Also, the surveillance issues around mesh networks seem rather thorny. Being
open, it seems trivial for authorities to set up listening stations
everywhere. Yes, you are an anonymous handle, but you are also very
localizable.

Just as an additional data point, another example of mesh network is the smart
meter. It uses more powerful wifi, but it sends its data through other smart
meters (down the street through your neighbor's smart meters) to reach its
recipient (the phone company).

------
talklittle
Mattt Thompson expands on the topic, and suggests this and similar
technologies will be a game changer for privacy and security, including
impositions by governments and ISPs:
[https://gist.github.com/mattt/9836041#file-multipeer-
connect...](https://gist.github.com/mattt/9836041#file-multipeer-connectivity-
revisited-md)

------
ismail
Maybe i am missing something, but can some tell me why this is big news? What
is so special about Apples implementation?
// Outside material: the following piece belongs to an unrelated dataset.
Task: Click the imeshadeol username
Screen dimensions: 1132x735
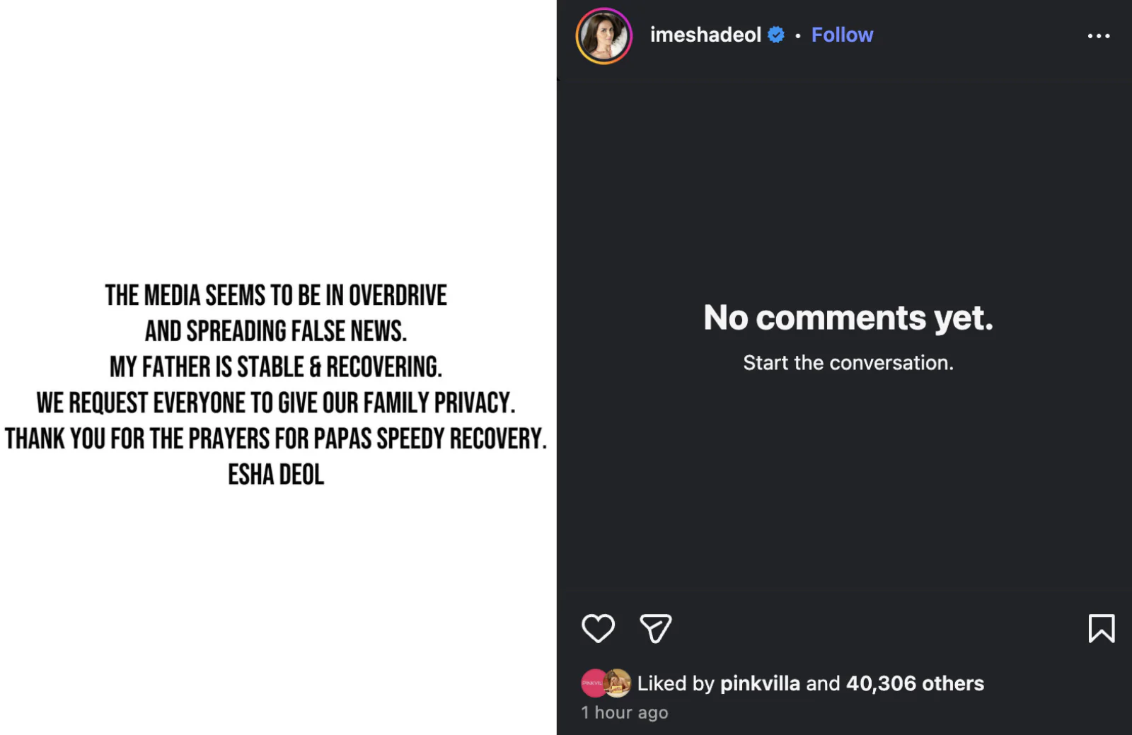Action: [x=705, y=34]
I think maybe the news here is not actually the Apple tech, but rather the
first app in this class to really catch on.

Alljoyn from Qualcomm has been around for quite a while as well.

[https://www.alljoyn.org/](https://www.alljoyn.org/)

played around a bit with Aljoyn.

It effectively works like a service bus. You send a message and the bus will
route it to the correct receiver. Pretty awesome.

You could have two people drawing on the same canvas at the same time and info
appears almost instantaneously. Also opens up other types of gaming
experiences.

Anyone with experience with the Apple side, care to provide more info?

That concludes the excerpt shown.